The court case of the Khachaturyan sisters provoked a strong public reaction and was repeatedly discussed on state TV channels. In Moscow, St. Petersburg and other large cities, protests and single pickets against the sentence were held. Supporters of the Khachaturyan sisters launched a petition asking the Investigation Committee to stop criminal proceedings. By June 2019, more than 115 thousand people signed the petition.

On July 6, instead of the unauthorized (instead of Academician Sakharov Avenue, the mayor's office suggested holding a march in Lyublino) on Bolotnaya Square in Moscow, a series of pickets in support of the girls took place. The sculpture "Children - Victims of Adult Vices" was also approached by activists of the Male State, who considered the sisters to be cold-blooded killers (the "March of the Sisters" did not pass, among other things, because, according to the organizers, they received threats from supporters of the "Male State" and the nephew of the deceased - Arsen Khachaturyan). Four people were detained, three of them were Male State members. The organizers tried to agree on a march on Sakharov Avenue on July 27, but were refused (Maryino was proposed as an alternative site).

The girls were supported by many public figures: American singer Serj Tankian, writer Narine Abgaryan, journalists Ksenia Sobchak and Yury Dud, musician Basta, singer Anna Sedokova, as well as by NGOs Кризисный центр для женщин and Насилию.нет and others.

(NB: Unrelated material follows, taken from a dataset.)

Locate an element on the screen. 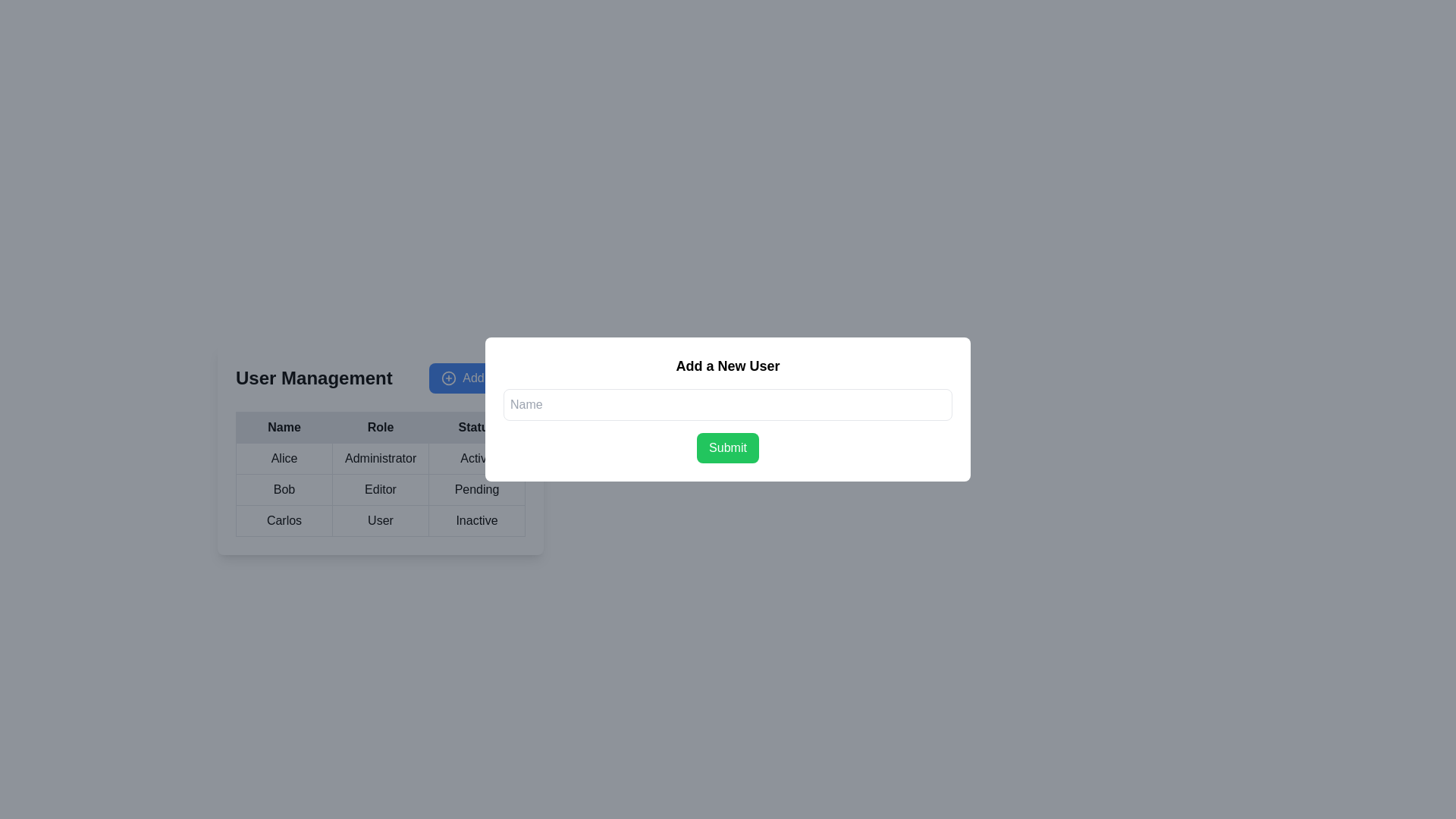 The height and width of the screenshot is (819, 1456). the circular icon with a plus sign (+) located to the immediate left of the 'Add User' text in the user management interface is located at coordinates (448, 377).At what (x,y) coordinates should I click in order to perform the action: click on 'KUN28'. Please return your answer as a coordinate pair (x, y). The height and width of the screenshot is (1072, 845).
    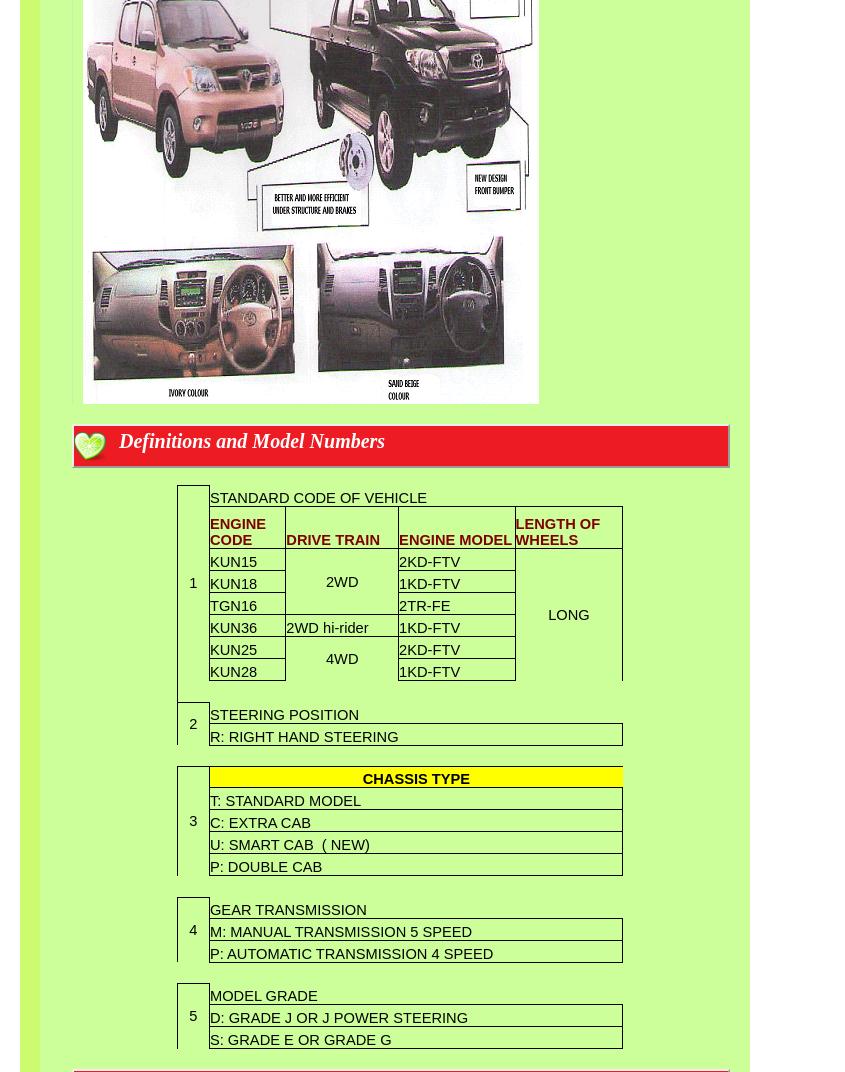
    Looking at the image, I should click on (231, 671).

The public outcry was due to its significance for the current Russian judicial system. According to Elena Solovyova, the head of the advocates association Sodeistvie, the case of Khachaturyan sisters can contribute to the reconsideration of the concept of "necessary self-defense" and expand its legal application. In the media and social networks, users actively discussed the ethical side of the court case and the problem of the silence of diasporas. Nevertheless, many criticize the behavior of the sisters based on their "happy" look in the photos in social networks.